With support from the U.S. Department of Health and Human Services, Rite Aid opened the first one near Philadelphia April 13. The drive-thru testing site is one of 11 opening at Rite Aid stores across the country this week that can give about 200 tests each day.
The tests will be available 9 a.m. to 5 p.m. seven days a week.
Chris Altman, Rite Aid clinical manager, has been helping organize these sites. “We wanted to make testing available to the communities we serve,” Altman said. “And also get them their answers about what to do next.”

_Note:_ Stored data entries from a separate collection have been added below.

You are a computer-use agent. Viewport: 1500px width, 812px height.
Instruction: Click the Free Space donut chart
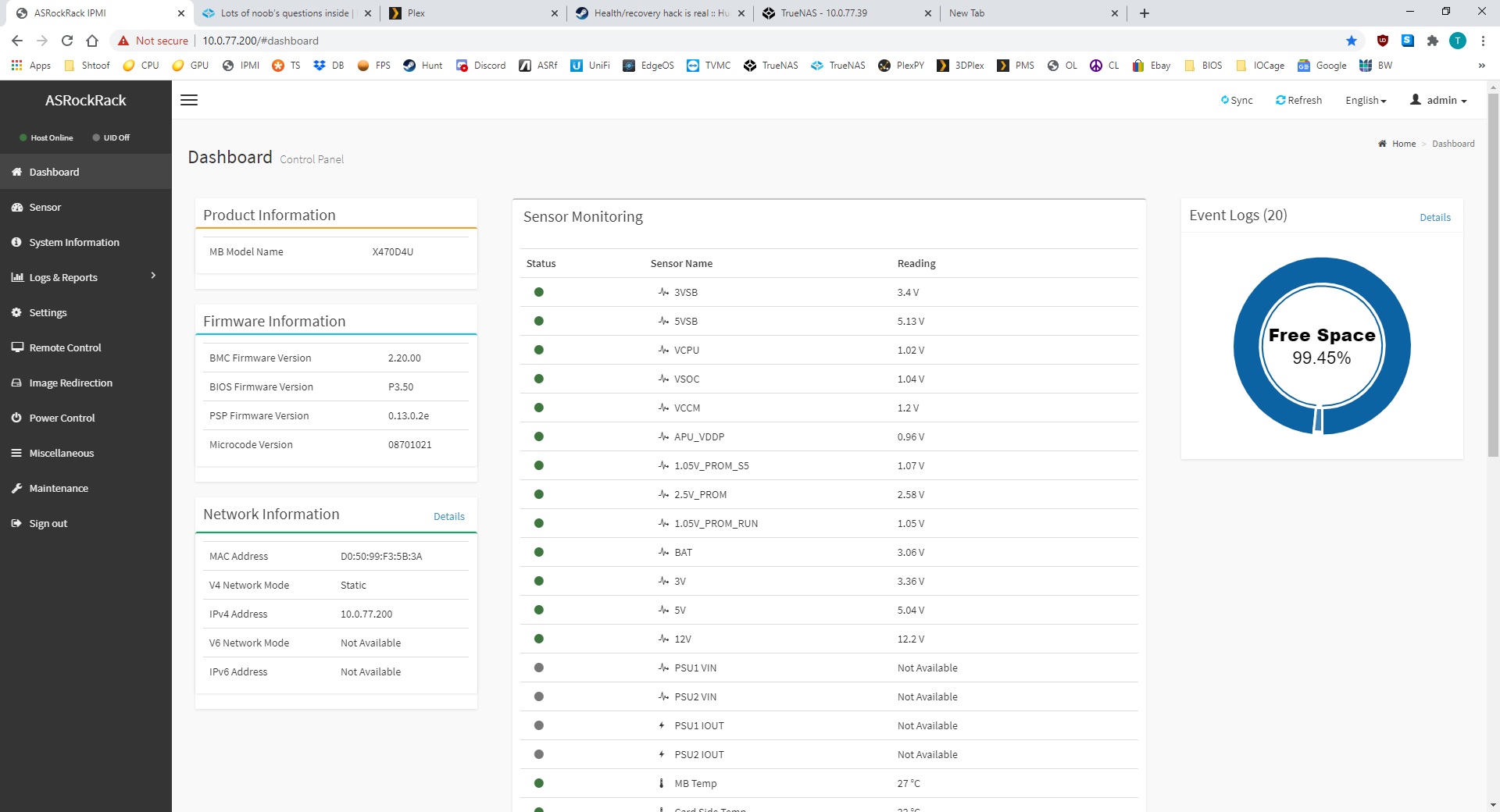1321,346
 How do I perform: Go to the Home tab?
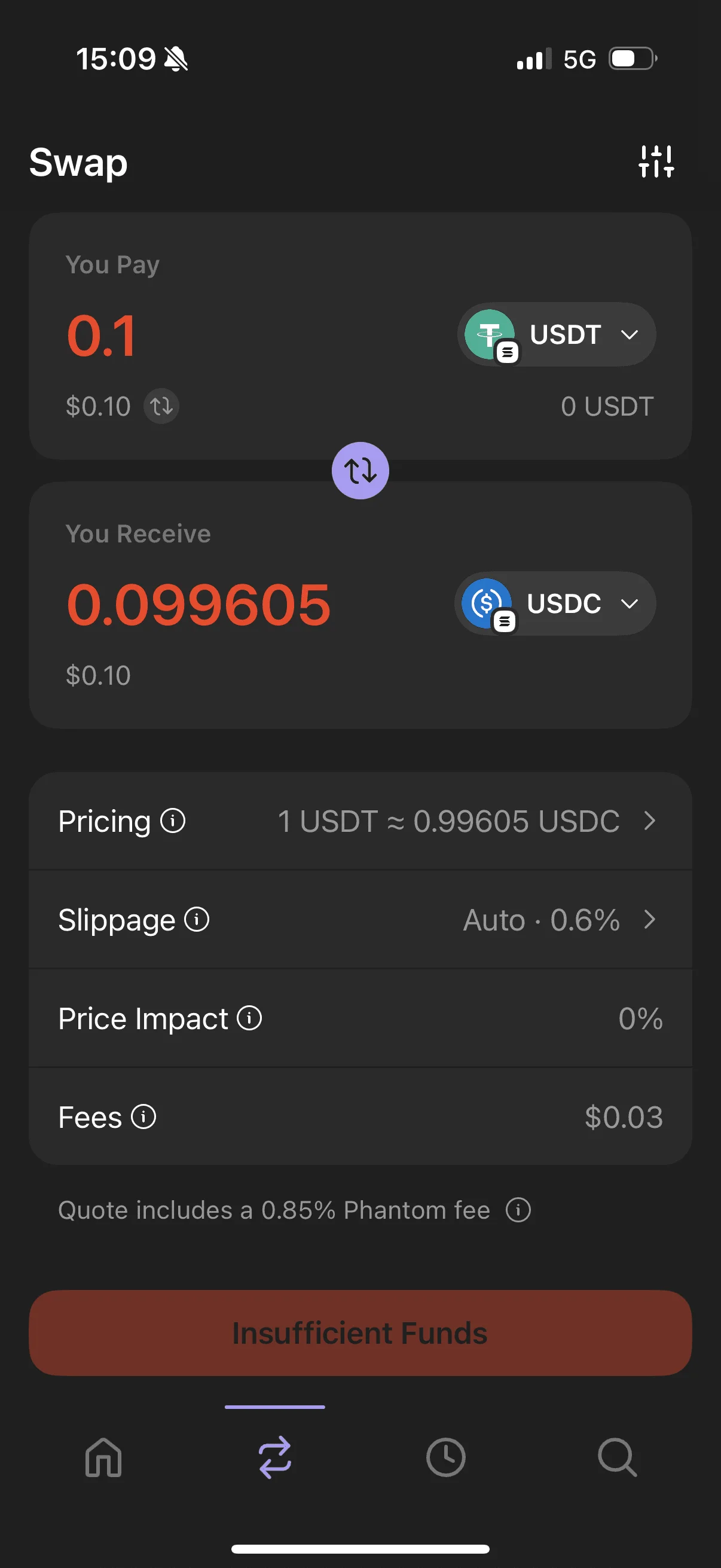click(x=103, y=1458)
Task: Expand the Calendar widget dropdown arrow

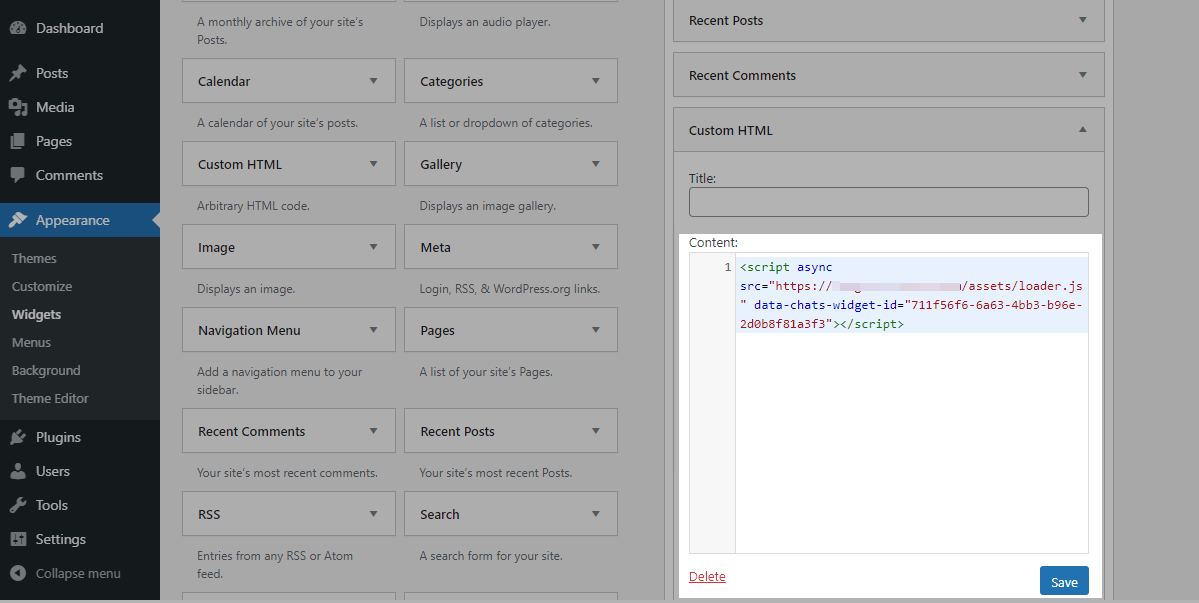Action: (x=373, y=81)
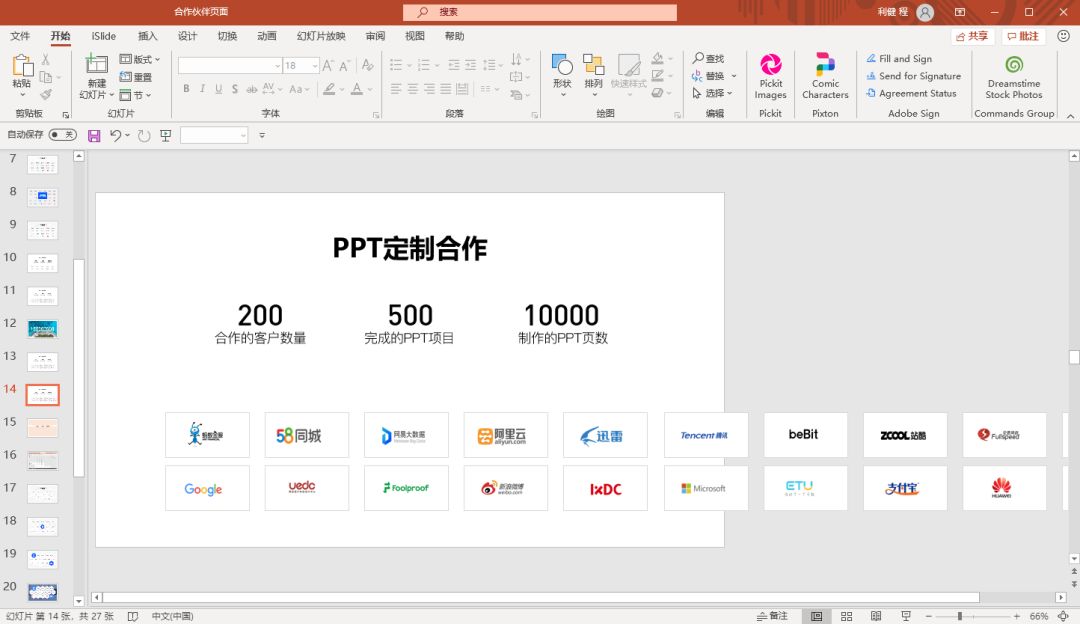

Here’s how the free testing works:Anyone who is at least 18 years old and has symptoms of COVID-19 (fever, dry cough, tiredness, etc.), can go to this website: https://www.projectbaseline.com/study/covid-19/eligibility/. An online screening will determine that person’s eligibility for testing based on CDC guidelines. If eligible, the person (let’s call him John Smith) can schedule an appointment, usually for within the next 24 hours. At the parking lot, he will show a driver’s license or a government I.D. Then, he will drive up to a tent where a pharmacist will be waiting with all his paperwork ready. The pharmacist will stand six feet away from the car, and the driver will roll down his window. The equipment for the test will be on a table next to the car, and the pharmacist will tell him how to do the test himself. After using a swab in each nostril, he seals up the test and places it on the table. The test goes to the lab. Results will come back within two to seven days, depending on the demand at the lab. If negative, John will receive an email. If positive, he will get a phone call from a healthcare provider telling him next steps, such as guidance on telling his close contacts about his diagnosis and what to do if his symptoms get worse.
Because Rite Aid’s retail stores are open, Altman said testing in the parking lot with everyone in their vehicles will keep shoppers and employees safe.
Since the symptoms of coronavirus overlap with many different illnesses, and allergies persist during this time of year, it can be hard to know if you are really sick. Altman suggested that anyone who is worried should get tested if eligible. “Go ahead and get tested so you have that peace of mind,” he said.
Rite Aid plans to add more testing sites with the goal of taking care of its communities.
“At Rite Aid, we take pride in our pharmacists,” Altman said. “This is a great time to leverage those pharmacists and leverage our relationship and use that as our resource to rally as a community to get people the care when they need it.”